Hitit Üniversitesi İktisadi ve İdari Bilimler Fakültesi (İİBF) Çalışma Ekonomisi ve Endüstri İlişkileri Bölüm Başkanı Yrd. Doç. Dr. Menekşe Şahin, "Çalışma Hayatında Milli Seferberlik" çağrısı kapsamında istihdama katkı sağlayan işverenlerin destekleneceğini açıkladı.
Türkiye Odalar ve Borsalar Birliği (TOBB) Türkiye Ekonomi Şurası'nda Cumhurbaşkanı Recep Tayip Erdoğan'ın, işsizliği azaltmak ve istihdam artışını hızlandırmak amacıyla işverenlere istihdamda milli seferberlik çağrısı yaptığını hatırlatan Yrd. Doç. Dr. Menekşe Şahin, Türkiye'nin milli beraberliğindeki gücün ekonomideki yansımasını göstermek amacıyla kanuni bir yaptırımı veya yükümlülüğü olmayan, tamamen gönüllük esasına dayanan çağrıya işverenlerin olumlu yaklaşımının ardından, 687 sayılı Kanun Hükmünde Kararname ile iki teşvik getirildiğini dile getirdi.
Yeni teşvikin 4447 sayılı kanun geçici 17. Maddesine eklenerek 9 Şubat 2017 Tarihli ve 29974 Sayılı Resmî Gazete yayınlanarak yasalaştığını anlatan Şahin, "Sigorta prim ve vergi teşviki, bugüne kadar yapılan istihdam teşviklerinden en kapsamlısı ve bürokrasinin en aza indirildiği bir teşvik olarak özendirici nitelik taşımakta. Ayrıca teşvik finansmanının işçinin, işverenin ve devletin prim ödediği İşsizlik Sigortası Fonundan karşılanması Fon'un, tüm taraflara hizmet edecek şekilde kullanılmasını sağlayacak nitelikte" dedi.

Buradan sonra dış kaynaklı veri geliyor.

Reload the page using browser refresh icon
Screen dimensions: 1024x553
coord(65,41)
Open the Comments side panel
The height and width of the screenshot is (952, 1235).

Türkiye'nin zor günlerinde ilave istihdam alanları oluşturulması için oldukça önemli olan bu teşvikten yararlanmanın çok kolay olduğunu dile getiren Şahin, istihdam teşvikinden özel sektördeki işverenlerin yararlanacağını belirtti.
Teşvikten yararlanmak için işyerindeki çalışan sayısında herhangi bir sınır aranmadığını açıklayan Yrd. Doç. Dr. Şahin, en az 5 işçi, 10 işçi çalıştıran işyeri gibi bir sınırlamanın söz konusu olmadığını ifade etti.
Teşviklerden yararlanma şartları hakkında açıklamalarda bulunan Yrd. Doç. Dr. Menekşe Şahin; "Sosyal Güvenlik Kurumuna aylık prim ve hizmet belgelerini veya muhtasar ve prim hizmet beyannamelerini yasal süresi içerisinde veren, sigorta primlerini yasal süresinde ödeyen, kontrol ve denetimlerde sigortasız işçi çalıştırdığı veya sahte sigortalı istihdam ettiğine dair bir kaydı olmayan, Sosyal Güvenlik Kurumuna prim, idari para cezası ve bunlara ilişkin gecikme cezası ve gecikme zammı borcu bulunmayan işverenler teşvikten yararlanabilecek. SGK'ya prim ve idari para cezası borcu bulunan ancak bu borçlarını yapılandırmış işverenlerin de teşvikten yararlanması mümkün. İşverenler, teşvikten 01.02.2017-31.12.2017 tarihleri arasında işe alınan işçiler için yararlanılabilecek. Ancak bu tarihler arasında işe alınan kişilerin İŞKUR'a kayıtlı ve son 3 aydır işsiz olması şartı ile teşvikten yararlanmak mümkün olacak. Teşvikten yararlanabilmenin diğer bir şartı ise yeni işe alınan kişilerin ilave istihdam yaratması. Yani, mevcut işçilerini işten çıkarıp söz konusu şartları taşıyan işsizlerin işe alınmasıyla teşvikten yararlanmak mümkün değil" ifadelerini kullandı.
Teşvik miktarı hakkında da açıklamalarda bulunan Yrd. Doç. Dr. Şahin, "Teşvik kapsamındaki kişileri (İŞKUR'a kayıtlı, son 3 aydır işsiz) ilave istihdam olarak işe alan işverene, aylık prim ödeme gün sayısının 22.22 TL ile çarpılması sonucunda bulunan miktar teşvik olarak verilecek. Örneğin aylık prim bildirimi 30 gün üzerinden yapılan bir işçi için 22.22 X 30 = 666.6 TL sigorta prim teşviki alacak. Bu teşvik uygulaması sonucu işveren asgari ücrete kadar kısım için işsizlik sigorta primi dahil hiç prim, gelir vergisi ve damga vergisi de ödemeyecek. Bu durumda, teşvik sayesinde asgari ücretten işçi istihdam eden işveren sadece net asgari ücret kadar maliyete katlanmış olacak. Asgari ücretin üstü de dahil! Teşvik, sadece asgari ücret düzeyinden çalıştırılan işçileri kapsamıyor. Teşvike konu olan miktar asgari ücretle sınırlı ancak daha yüksek ücret düzeyinden işçi çalıştıran işverenler de asgari ücret üzerinden teşvikten yararlanabilecek. Asgari ücretin üzerindeki prim ve vergiler ise işverenler tarafından ödenmeye devam edilecek" şeklinde konuştu.